- _GIVEN PROBLEM_:
Please locate all lines in the records below that contain the word "each", and copy those lines out in full.

- _DATA LINES_:

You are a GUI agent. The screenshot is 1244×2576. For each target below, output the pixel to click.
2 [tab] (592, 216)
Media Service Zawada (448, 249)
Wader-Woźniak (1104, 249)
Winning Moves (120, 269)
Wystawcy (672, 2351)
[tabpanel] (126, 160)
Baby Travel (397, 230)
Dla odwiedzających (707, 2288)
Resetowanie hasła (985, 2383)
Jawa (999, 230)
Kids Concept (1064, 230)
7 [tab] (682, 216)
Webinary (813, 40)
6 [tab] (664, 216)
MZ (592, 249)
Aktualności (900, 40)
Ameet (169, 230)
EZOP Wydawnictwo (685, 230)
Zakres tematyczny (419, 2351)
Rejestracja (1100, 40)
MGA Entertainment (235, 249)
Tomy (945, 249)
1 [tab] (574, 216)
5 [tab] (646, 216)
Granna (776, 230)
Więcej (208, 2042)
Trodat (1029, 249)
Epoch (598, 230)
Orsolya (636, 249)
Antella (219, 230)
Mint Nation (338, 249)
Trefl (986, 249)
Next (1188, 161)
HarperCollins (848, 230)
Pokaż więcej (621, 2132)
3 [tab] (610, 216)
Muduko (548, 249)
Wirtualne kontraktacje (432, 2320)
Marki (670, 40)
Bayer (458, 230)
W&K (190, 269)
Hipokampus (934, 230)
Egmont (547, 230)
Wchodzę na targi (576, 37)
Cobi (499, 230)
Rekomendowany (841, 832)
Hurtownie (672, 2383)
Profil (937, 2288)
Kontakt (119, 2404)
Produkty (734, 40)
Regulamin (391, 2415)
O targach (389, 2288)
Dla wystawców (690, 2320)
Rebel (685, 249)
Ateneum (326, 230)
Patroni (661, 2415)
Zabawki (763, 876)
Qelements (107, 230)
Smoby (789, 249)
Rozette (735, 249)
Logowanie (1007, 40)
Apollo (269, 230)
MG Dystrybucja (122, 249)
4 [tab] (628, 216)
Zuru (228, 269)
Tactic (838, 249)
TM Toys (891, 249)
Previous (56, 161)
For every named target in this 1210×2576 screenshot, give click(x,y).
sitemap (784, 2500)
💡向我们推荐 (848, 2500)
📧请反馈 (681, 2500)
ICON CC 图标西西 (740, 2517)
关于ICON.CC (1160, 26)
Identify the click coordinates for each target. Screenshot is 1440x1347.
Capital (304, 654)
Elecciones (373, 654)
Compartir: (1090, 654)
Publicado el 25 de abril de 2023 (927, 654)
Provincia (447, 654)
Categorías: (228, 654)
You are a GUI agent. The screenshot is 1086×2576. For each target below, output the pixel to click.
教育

- _OUTPUT OF THE TASK_:
You are a GUI agent. The screenshot is 1244×2576. For each target below, output the pixel to click.
Identify the click coordinates for each target. Screenshot is 1440x1347.
You are a GUI agent. The screenshot is 1086×2576. For each target below, output the pixel to click.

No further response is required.